◆ **GOAL OF THE EXERCISE**
Look through the listing below and write out exactly the lines from the line with "Click the DGV" to the line with "Click Luke Humphries", both included, and no others.

◆ **RECORD EXTRACTS**
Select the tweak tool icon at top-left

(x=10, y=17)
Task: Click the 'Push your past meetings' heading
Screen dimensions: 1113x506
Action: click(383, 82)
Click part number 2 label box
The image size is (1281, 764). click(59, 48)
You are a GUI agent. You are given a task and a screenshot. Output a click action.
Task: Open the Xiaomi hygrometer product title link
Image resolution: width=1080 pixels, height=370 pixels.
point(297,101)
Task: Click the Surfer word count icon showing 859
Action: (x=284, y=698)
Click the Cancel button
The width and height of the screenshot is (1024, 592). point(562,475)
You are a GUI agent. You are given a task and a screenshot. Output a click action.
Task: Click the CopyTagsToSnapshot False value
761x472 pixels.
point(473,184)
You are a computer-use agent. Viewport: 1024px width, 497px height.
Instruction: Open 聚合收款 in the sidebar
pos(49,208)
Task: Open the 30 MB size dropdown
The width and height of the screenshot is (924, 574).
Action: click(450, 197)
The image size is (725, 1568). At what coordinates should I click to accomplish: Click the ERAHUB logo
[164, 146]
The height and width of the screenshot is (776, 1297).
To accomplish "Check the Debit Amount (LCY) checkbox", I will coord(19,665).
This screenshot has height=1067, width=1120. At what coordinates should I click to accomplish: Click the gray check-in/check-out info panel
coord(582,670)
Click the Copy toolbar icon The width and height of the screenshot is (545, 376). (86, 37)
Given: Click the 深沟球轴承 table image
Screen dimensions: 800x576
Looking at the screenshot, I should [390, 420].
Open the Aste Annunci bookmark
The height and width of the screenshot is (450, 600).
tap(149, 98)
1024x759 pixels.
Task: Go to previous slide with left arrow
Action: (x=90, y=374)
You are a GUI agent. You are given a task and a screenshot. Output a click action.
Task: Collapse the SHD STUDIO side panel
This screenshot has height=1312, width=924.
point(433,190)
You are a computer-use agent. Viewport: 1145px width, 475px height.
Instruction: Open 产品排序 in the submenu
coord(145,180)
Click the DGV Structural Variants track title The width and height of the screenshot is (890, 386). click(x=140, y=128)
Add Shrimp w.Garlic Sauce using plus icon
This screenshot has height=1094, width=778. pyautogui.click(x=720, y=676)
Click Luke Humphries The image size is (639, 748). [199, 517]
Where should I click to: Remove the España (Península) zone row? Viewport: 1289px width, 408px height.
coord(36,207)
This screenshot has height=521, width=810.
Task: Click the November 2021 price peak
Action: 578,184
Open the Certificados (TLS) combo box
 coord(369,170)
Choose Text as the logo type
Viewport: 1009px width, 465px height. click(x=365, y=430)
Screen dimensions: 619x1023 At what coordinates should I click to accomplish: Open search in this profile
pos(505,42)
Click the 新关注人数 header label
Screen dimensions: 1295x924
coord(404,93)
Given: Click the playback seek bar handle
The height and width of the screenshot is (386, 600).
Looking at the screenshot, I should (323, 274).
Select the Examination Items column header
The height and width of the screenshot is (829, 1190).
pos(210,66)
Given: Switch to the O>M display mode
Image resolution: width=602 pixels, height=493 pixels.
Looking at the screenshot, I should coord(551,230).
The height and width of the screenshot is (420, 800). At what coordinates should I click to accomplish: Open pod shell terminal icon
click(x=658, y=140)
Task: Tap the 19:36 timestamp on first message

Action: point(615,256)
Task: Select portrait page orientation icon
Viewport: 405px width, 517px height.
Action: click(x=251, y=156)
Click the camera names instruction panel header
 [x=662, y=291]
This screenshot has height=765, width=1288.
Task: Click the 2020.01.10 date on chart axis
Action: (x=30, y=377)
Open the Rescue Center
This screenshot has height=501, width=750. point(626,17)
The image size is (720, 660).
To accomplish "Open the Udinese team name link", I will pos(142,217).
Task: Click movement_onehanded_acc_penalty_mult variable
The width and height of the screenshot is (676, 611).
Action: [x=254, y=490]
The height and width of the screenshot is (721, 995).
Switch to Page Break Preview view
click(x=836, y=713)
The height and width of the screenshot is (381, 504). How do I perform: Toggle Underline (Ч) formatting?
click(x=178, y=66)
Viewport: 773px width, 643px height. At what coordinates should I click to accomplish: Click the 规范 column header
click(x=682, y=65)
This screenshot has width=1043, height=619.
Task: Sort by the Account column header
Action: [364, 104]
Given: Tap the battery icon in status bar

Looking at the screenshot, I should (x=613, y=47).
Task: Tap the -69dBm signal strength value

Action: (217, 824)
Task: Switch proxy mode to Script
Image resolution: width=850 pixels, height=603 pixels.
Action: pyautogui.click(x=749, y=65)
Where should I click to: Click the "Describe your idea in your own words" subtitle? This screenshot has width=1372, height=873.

◆ **TASK ANSWER**
Click the DGV Structural Variants track title The width and height of the screenshot is (890, 386). click(x=140, y=128)
Add Shrimp w.Garlic Sauce using plus icon
This screenshot has height=1094, width=778. pyautogui.click(x=720, y=676)
Click Luke Humphries The image size is (639, 748). [199, 517]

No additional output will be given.